中文摘要：

【目的】研究絮凝基因FLO1 中靠近3＇端重复DNA 序列缺失对絮凝蛋白Flo1功能的影响，为遗传稳定的最小絮凝功能基因的构建及酵母菌絮凝特性的可控改造提供理论依据。【方法】通过融合PCR 的方法得到FLO1内靠近3＇端重复DNA 序列B、C和D全部缺失的衍生基因FLO1bcd，比较FLO1及FLO1bcd在非絮凝酵母细胞中表达后，菌株在不同条件下絮凝特性的差异。【结果】与表达完整絮凝基因FLO1的酵母菌株YSF1相比，FLO1内靠近3＇端重复DNA 序列全部缺失的酵母菌株YSF1bcd的絮凝强度仅略有降低，而且其絮凝特性对钙离子的依赖性、金属离子的敏感性及乙醇敏感性均没有明显变化，但对环境pH以及温度的变化表现出更广泛的适应性，受甘露糖抑制的敏感性也有所降低。
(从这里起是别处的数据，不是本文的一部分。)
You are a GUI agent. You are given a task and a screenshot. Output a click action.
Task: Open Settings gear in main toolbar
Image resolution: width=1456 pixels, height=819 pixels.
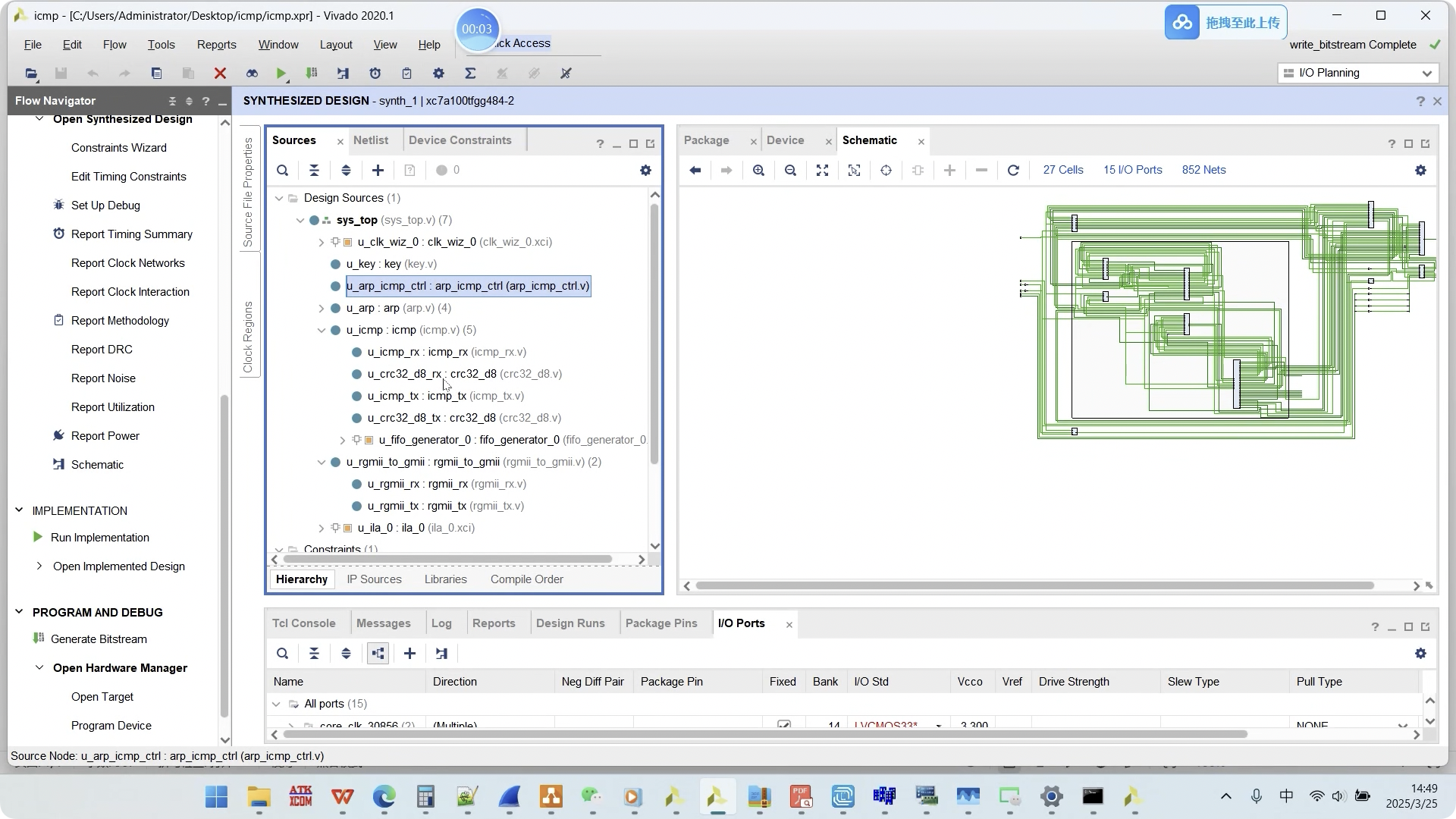point(438,74)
【结论】FLO1 中重复DNA序列B、C和D全部缺失与单独缺失C或D一样可以提高絮凝蛋白的构象和功能稳定性，使酵母细胞在极端酸碱环境下仍然表现出明显的絮凝特性;这些重复序列的完全缺失对其他絮凝特性没有明显影响。因此可以通过重复序列删减策略构建遗传稳定的最小絮凝功能基因，为絮凝特性在发酵工业及环境修复方面的可控应用奠定理论基础。

英文摘要：

[Objective]Many tandem repeats exist in FLO1 gene of Saccharomyces cerevisiae,which might have great regulatory effect on the conformation and function of flocculation protein （flocculin）.In this study,we analyzed the effect of 3＇-terminal tandem repeats B,C and D complete deletion on the function of flocculin.[Methods]We constructed the derived gene FLO1bcd with complete deletion of tandem repeats B,C and D of FLO1 by fusion PCR. We then constructed plasmid pYCF1bcd by insertion of FLO1bcd into YCp50,and transformed such plasmid,pYCF1 and YCp50 into S.cerevisiae YS58 separately to generate recombinant strains YSF1bcd,YSF1 and YSP50. We compared the flocculation ability and characteristics of these strains.[Result]Compared to YSF1,YSF1bcd displayed only a slight reduction （4%） in flocculation ability in optimal flocculation buffer （50 mmol /L NaAC,pH 4.5）.Moreover,the dependence of flocculation on Ca^2＋ ,sensitivity to metal ions and ethanol,and the specificity to different sugars showed no obvious difference between strains YSF1 and YSF1bcd.However,strain YSF1bcd displayed much higher flocculation levels than strain YSF1 under conditions with extreme pH,high temperature,or high concentration of mannose.[Conclusion]Combined deletion of tandem repeats B,C and D adjacent to the 3＇-terminal of FLO1 increases the conformation stability of flocculin in response to changes of pH,temperature or concentration of mannose in environment,but does not influence the other characteristics of flocculation.